▸ **SUPPLIED RECORDS**
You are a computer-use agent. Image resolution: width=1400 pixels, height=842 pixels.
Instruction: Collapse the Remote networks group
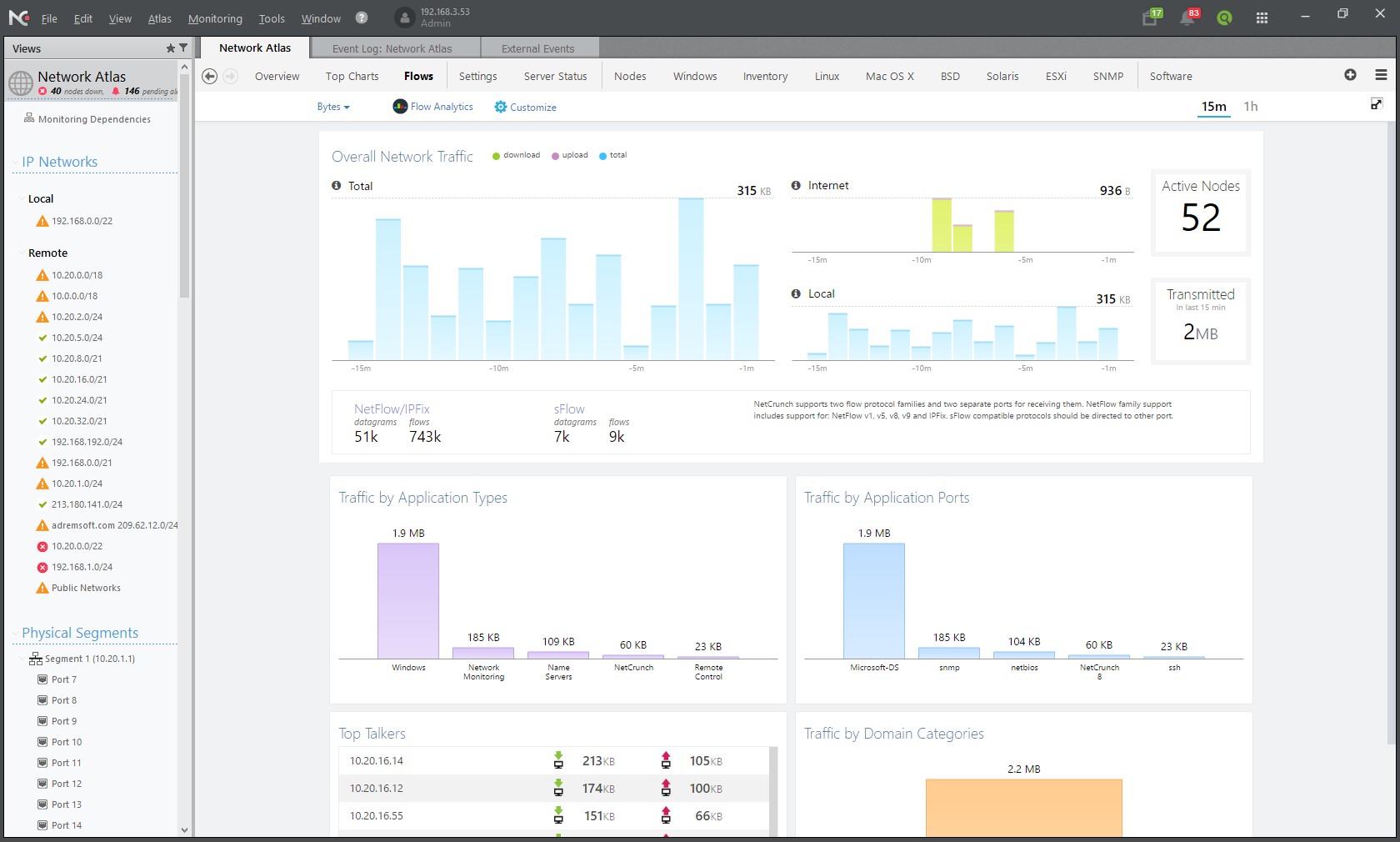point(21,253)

...

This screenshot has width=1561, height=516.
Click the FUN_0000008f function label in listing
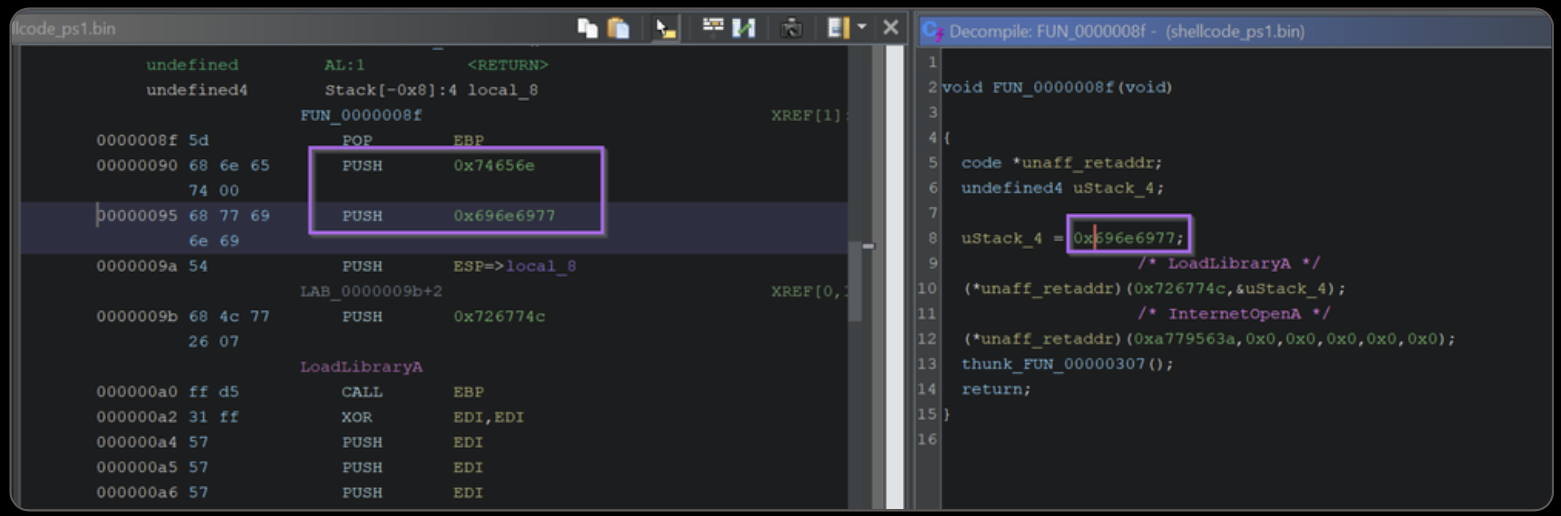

▸ **YOUR TASK**
Pull out every line of the data above that contains the string "height". Treat uppercase and lowercase letters as different.

▸ **EXERCISE OUTPUT**
You are a computer-use agent. Image resolution: width=1400 pixels, height=842 pixels.
This screenshot has width=1561, height=516.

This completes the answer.